The Internal Revenue Service is expected to release its long-awaited intermediate sanctions regulations this week-just in time for the American Bar Association's tax section meeting July 30.
The proposed regulations could mean sweeping changes in the way tax-exempt hospitals and health systems do business with physicians and other individuals considered to be insiders, or "disqualified persons."
Intermediate sanctions are excise taxes that give the IRS a way to punish individuals at tax-exempt organizations without revoking the organization's tax exemption.
Congress passed the law creating such authority for the IRS in 1996 (See box). The proposed regulations implementing the law likely will come with a 60-day public comment period.

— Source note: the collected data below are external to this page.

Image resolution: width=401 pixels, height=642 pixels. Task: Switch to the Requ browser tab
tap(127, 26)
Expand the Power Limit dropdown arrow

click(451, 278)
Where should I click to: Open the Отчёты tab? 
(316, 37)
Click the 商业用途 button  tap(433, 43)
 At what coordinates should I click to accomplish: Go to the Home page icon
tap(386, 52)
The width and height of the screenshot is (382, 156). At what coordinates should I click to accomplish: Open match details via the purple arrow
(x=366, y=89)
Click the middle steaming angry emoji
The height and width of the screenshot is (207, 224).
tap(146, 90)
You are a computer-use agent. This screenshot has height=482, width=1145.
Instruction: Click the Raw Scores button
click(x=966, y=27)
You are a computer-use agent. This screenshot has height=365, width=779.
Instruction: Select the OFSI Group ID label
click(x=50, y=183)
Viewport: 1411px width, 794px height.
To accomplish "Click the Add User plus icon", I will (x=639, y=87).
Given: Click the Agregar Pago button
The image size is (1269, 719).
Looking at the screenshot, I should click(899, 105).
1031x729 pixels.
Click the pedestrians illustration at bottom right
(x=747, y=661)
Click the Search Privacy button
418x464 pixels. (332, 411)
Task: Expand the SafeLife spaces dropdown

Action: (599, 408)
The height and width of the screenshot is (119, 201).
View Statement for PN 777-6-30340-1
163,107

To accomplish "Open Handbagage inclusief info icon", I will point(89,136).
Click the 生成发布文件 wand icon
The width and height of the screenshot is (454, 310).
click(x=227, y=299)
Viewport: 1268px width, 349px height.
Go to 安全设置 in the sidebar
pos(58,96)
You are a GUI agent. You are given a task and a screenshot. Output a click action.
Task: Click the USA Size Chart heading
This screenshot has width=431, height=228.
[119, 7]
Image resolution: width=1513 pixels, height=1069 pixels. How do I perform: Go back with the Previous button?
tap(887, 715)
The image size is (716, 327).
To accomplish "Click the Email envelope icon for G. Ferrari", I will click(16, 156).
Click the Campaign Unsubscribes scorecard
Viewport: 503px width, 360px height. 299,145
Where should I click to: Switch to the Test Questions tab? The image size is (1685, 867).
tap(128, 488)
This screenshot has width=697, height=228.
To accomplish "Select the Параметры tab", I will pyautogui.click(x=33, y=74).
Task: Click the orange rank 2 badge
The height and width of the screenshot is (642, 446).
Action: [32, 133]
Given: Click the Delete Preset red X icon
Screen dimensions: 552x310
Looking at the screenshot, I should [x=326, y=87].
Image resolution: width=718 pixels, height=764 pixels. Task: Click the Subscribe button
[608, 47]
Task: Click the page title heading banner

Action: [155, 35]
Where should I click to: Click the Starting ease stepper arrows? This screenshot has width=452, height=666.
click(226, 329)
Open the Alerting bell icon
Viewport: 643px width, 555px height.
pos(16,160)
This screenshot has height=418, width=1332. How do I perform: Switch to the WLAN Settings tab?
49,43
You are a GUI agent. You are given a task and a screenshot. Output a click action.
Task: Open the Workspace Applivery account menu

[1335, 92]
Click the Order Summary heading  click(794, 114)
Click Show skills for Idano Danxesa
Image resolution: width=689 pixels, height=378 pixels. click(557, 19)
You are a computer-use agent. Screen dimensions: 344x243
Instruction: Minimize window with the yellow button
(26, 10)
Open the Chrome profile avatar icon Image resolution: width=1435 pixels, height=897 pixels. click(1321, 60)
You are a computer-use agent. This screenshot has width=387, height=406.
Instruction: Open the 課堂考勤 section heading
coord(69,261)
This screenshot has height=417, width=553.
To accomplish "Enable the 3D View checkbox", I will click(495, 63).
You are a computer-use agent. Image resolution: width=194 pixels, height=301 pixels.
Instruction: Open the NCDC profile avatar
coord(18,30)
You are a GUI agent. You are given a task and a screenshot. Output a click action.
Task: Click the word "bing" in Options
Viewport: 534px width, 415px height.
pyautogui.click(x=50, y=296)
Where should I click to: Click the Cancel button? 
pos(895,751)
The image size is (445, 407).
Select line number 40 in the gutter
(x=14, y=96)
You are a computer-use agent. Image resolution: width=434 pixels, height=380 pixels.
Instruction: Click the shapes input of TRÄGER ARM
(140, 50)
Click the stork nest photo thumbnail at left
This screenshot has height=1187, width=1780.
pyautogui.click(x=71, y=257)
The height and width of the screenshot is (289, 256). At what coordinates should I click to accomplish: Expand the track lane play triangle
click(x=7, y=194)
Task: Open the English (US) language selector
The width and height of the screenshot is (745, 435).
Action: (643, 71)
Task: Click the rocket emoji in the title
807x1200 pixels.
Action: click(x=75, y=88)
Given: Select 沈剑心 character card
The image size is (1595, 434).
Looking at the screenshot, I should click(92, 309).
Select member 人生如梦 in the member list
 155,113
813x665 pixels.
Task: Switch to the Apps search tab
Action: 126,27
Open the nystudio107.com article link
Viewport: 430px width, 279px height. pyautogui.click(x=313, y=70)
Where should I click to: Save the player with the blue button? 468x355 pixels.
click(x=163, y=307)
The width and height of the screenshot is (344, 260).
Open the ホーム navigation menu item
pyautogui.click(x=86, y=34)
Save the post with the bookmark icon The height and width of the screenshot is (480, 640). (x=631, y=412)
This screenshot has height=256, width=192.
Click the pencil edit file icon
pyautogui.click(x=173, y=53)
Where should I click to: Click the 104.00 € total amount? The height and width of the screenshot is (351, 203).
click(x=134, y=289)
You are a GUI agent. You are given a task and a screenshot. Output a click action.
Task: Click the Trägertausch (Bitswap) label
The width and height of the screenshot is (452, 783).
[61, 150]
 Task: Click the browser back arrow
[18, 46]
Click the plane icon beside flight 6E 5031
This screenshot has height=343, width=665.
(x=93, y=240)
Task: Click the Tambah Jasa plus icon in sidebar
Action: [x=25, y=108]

The sanctions are aimed at prohibited "private inurement" activities, where private individuals benefit from the earnings of a tax-exempt organization.
Tax experts expect the IRS to more narrowly define which players can be subject to the sanctions. For example, a "disqualified person" is a private individual who can influence the affairs of the tax-exempt organization. It is not yet clear whether physicians, executives, directors, vendors and others would qualify.
"Prior to the intermediate sanctions law, all physicians were disqualified persons," said James McGovern, a principal at KPMG Peat Marwick in Washington and a former IRS attorney. "Under the new language, it seems physicians would be disqualified only if they could exercise influence over the organization."
Tax experts hope the IRS will elaborate on who is an "organizational manager," which under the intermediate sanctions law is defined as an employee of the tax-exempt organization who authorizes the private inurement activity. It isn't clear how low on the management ladder the label could be applied.
The industry also is hoping the regulations will provide examples of the basic types of private inurement activities that can trigger intermediate sanctions, said Michael Peregrine, a tax attorney at Gardner, Carton & Douglas in Chicago.
"Perhaps the most anticipation is with respect to clarification of what constitutes a prohibited revenue-sharing transaction," Peregrine said. "Virtually no guidance on this issue was provided in the original statute, yet its scope could potentially involve cutting-edge hospital-physician arrangements."